[Text section]
-=-=-=-=-

A “check up” sounds menial and unimportant. You might say you take your car in for a “check up” or “tune up.” Oral health care is diminished when it is referred in this way. Use the more professional sounding “comprehensive examination.” This emphasizes the fact that you and your team are doing a lot more than just checking the mouth and teeth. You are looking for signs of decay and oral cancer, providing a thorough cleaning, and offering recommendations for additional treatments. That’s a lot more than a “check up.”

“Just a…”

Don’t use this phrase when leading into a diagnosis. “Just a cavity,” or “just a little inflammation,” minimizes the importance for action. Your patient might heed this as permission to wait on further treatment. The public is often not aware of the importance of their oral health and how oral diseases can spread, worsen, and lead to other painful and costly problems. Be clear with patients when making a diagnosis, but never make it sound unimportant or that it can wait.

“Bleaching” is Not Synonymous with “Whitening”

When describing whitening treatments to patients, it may sound like a natural choice to use the word “bleaching.” Avoid using this term. To some patients, this may imply bleach is used in the whitening process. It also sounds far more painful than “whitening.” Using the term “Bleaching” sounds dangerous, or that it involves the use of harsh chemicals. “Whitening” is an ideal term to use as it also serves as a description for what patients can expect after treatment – a whiter smile.

Word choice matters. Patients are relying on you for information about their health. Be clear, be concise, and be honest with your patients. The public’s perception of dental professionals is not always positive. Clear communication is one way to bridge the gap between your team and your patients. Show your value to your patients by choosing strong words to describe your services, and avoid minimizing the importance of your work.

-=-=-=-=-

[Data for review]
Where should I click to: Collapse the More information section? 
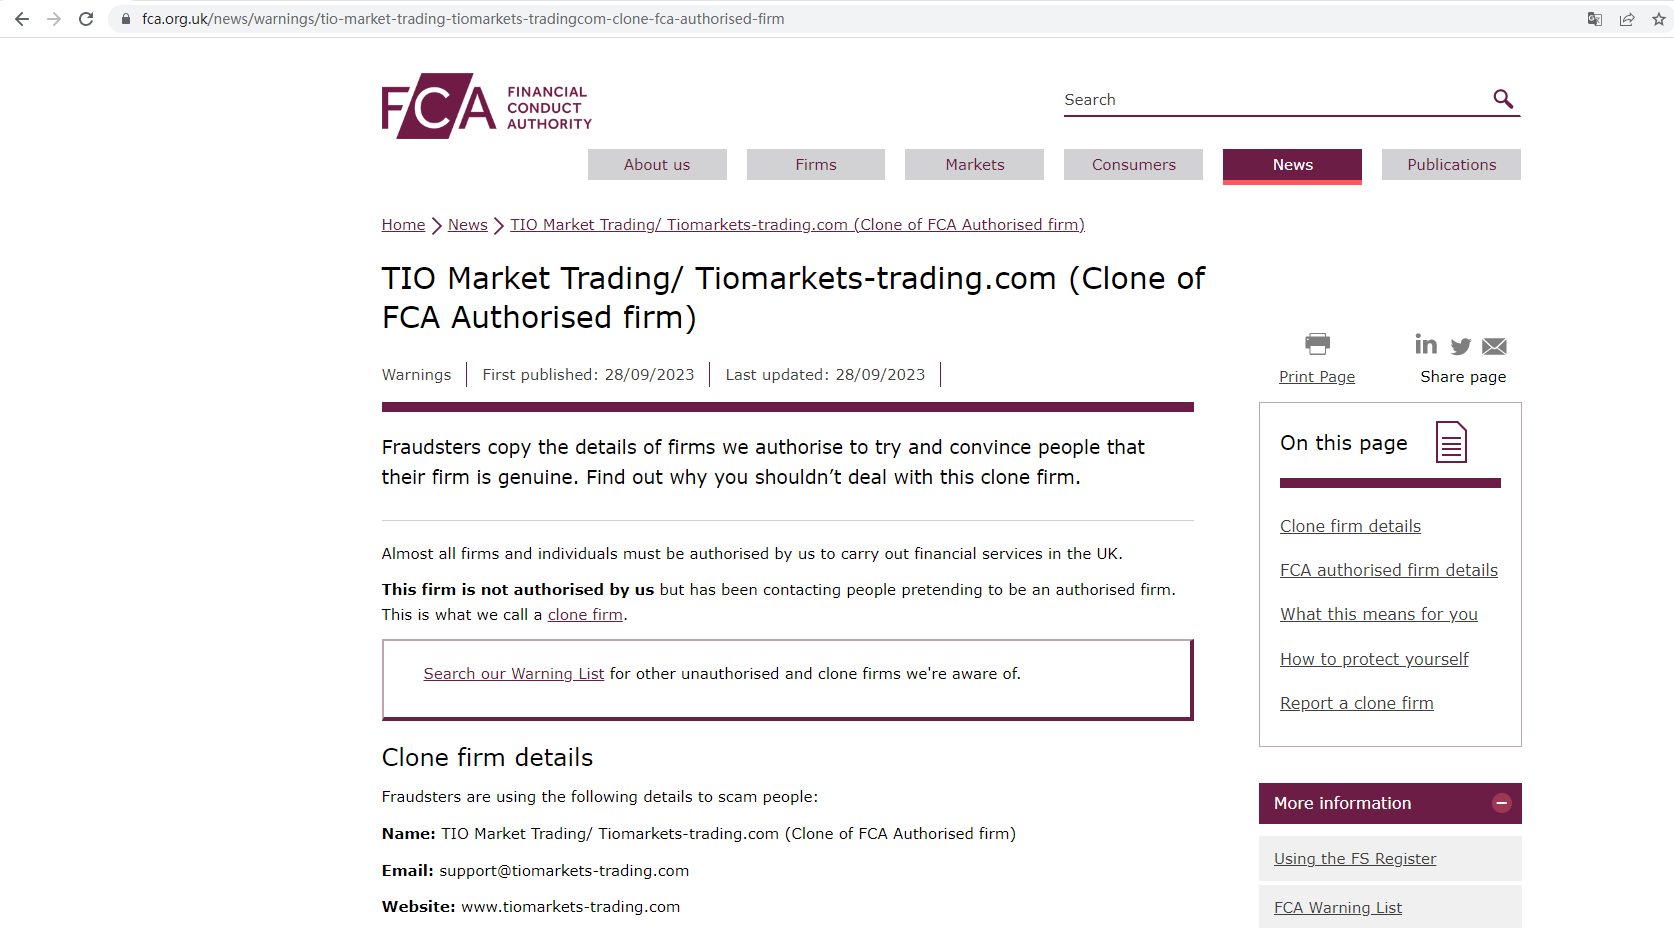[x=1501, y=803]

-=-=-=-=-

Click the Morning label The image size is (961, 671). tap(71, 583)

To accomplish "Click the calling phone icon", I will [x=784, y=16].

-=-=-=-=-

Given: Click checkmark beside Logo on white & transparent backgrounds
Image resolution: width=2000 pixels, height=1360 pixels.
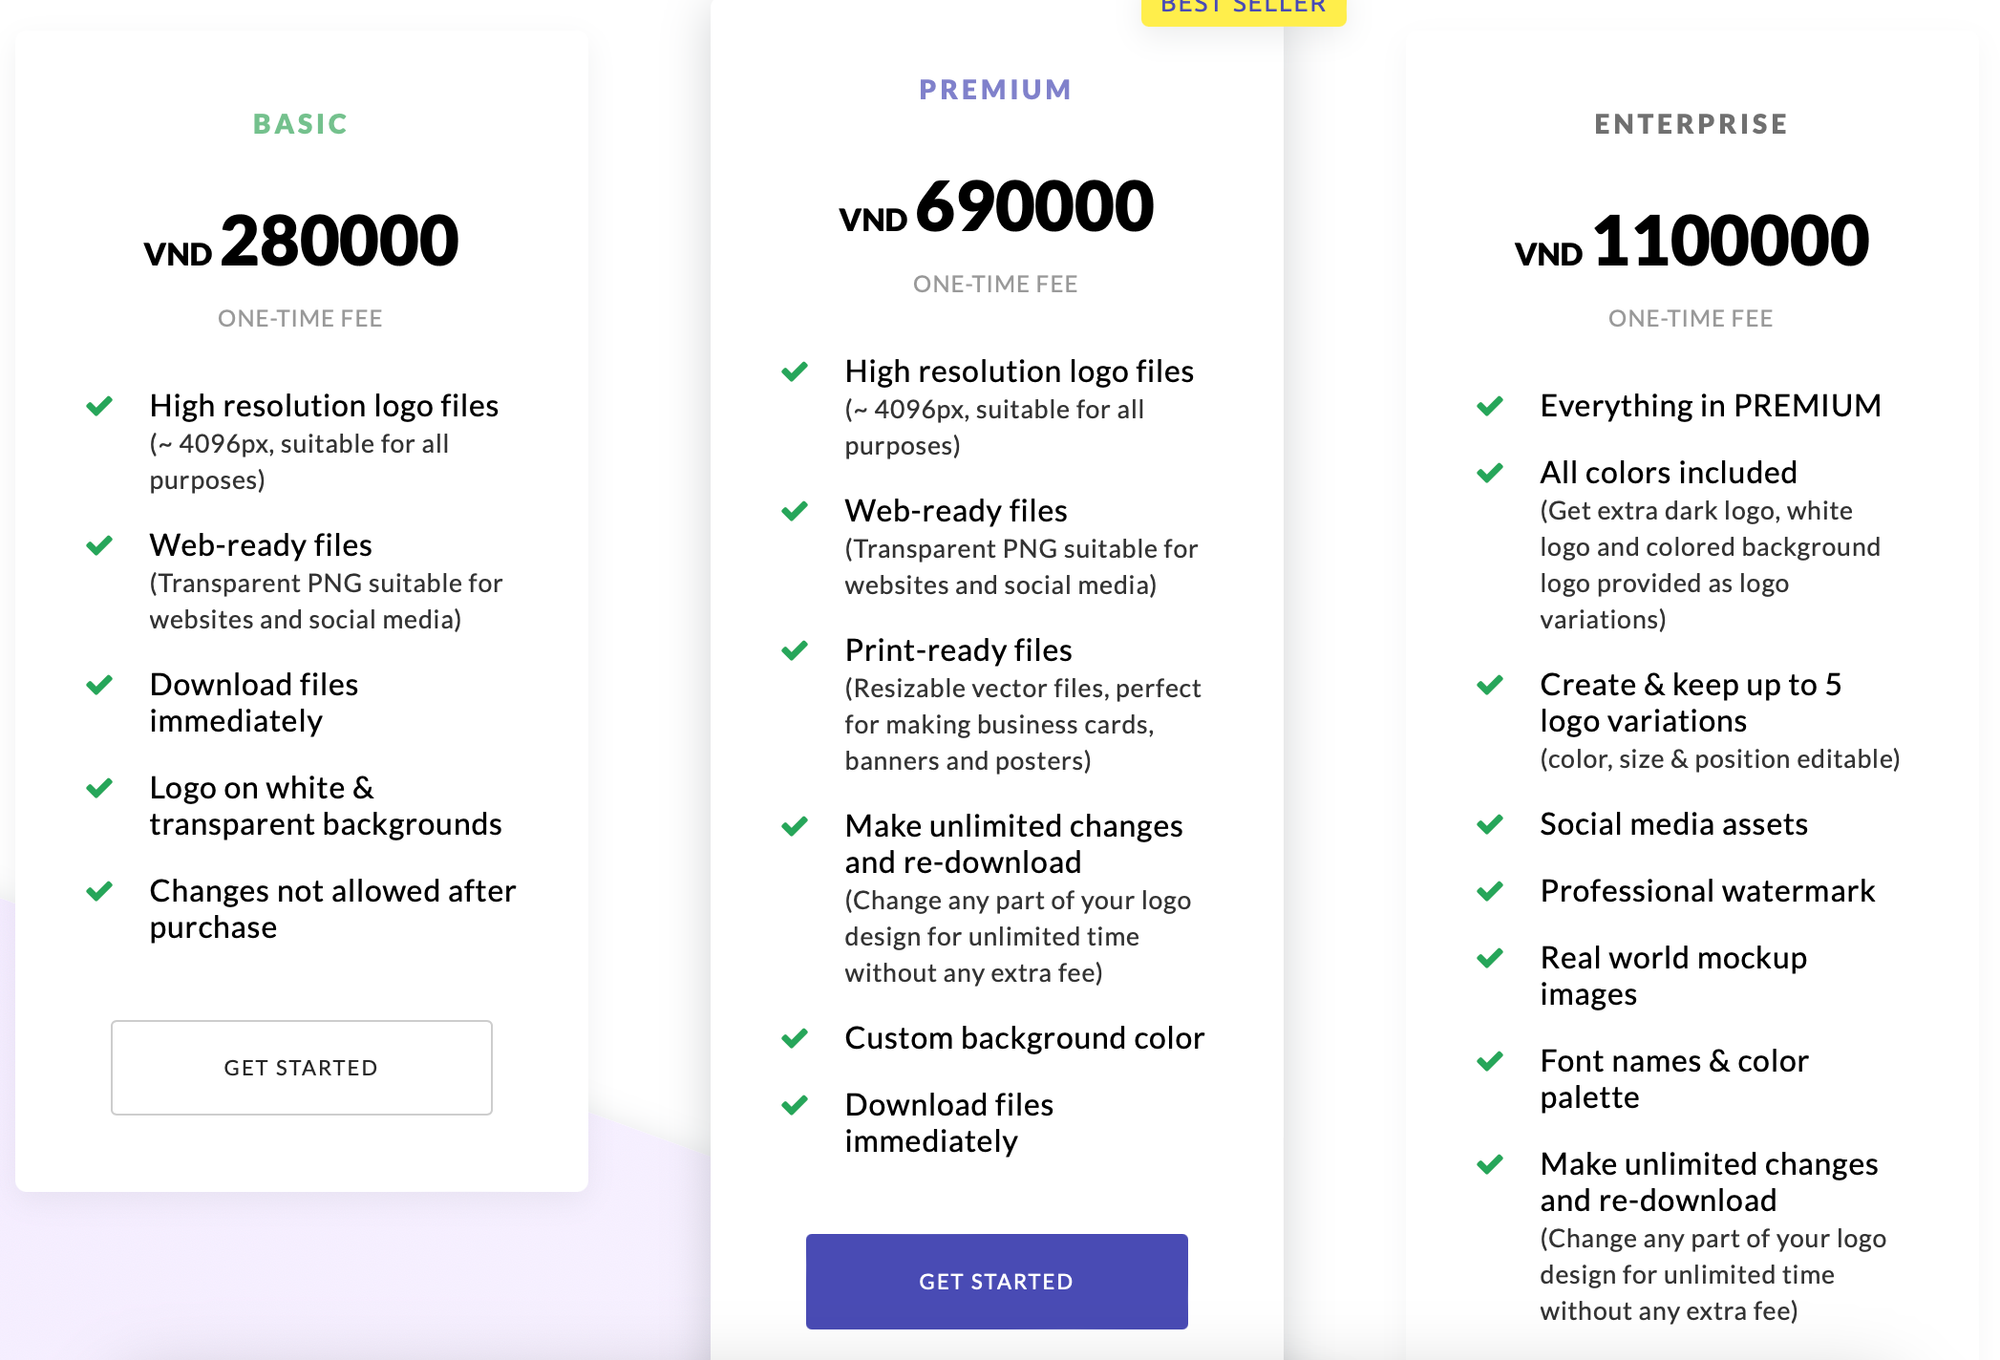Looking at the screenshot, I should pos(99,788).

-=-=-=-=-

[Questions]
1 - According to the word-choice text, why should the term "bleaching" be avoided when describing whitening treatments? Answer in one to three sentences.
2 - Using the word-choice text, mark each statement yes or no and quote the words that decide it: (a) The text recommends saying "comprehensive examination" instead of "check up." (b) The text says the public is generally well aware of the importance of oral health. (c) The text says the word "whitening" also describes what patients can expect after treatment.
3 - Quote the word-choice text word for word, starting at "Don’t use this" and ending at "it can wait.".
None of the items is needed for this work.

[Solutions to the exercise]
1 - To some patients, "bleaching" may imply that bleach is used in the process, and it sounds far more painful than "whitening." It also sounds dangerous, or as if harsh chemicals are involved.

2 -
(a) Yes: "Use the more professional sounding “comprehensive examination.”"
(b) No: "The public is often not aware of the importance of their oral health"
(c) Yes: "it also serves as a description for what patients can expect after treatment – a whiter smile."

3 -
Don’t use this phrase when leading into a diagnosis. “Just a cavity,” or “just a little inflammation,” minimizes the importance for action. Your patient might heed this as permission to wait on further treatment. The public is often not aware of the importance of their oral health and how oral diseases can spread, worsen, and lead to other painful and costly problems. Be clear with patients when making a diagnosis, but never make it sound unimportant or that it can wait.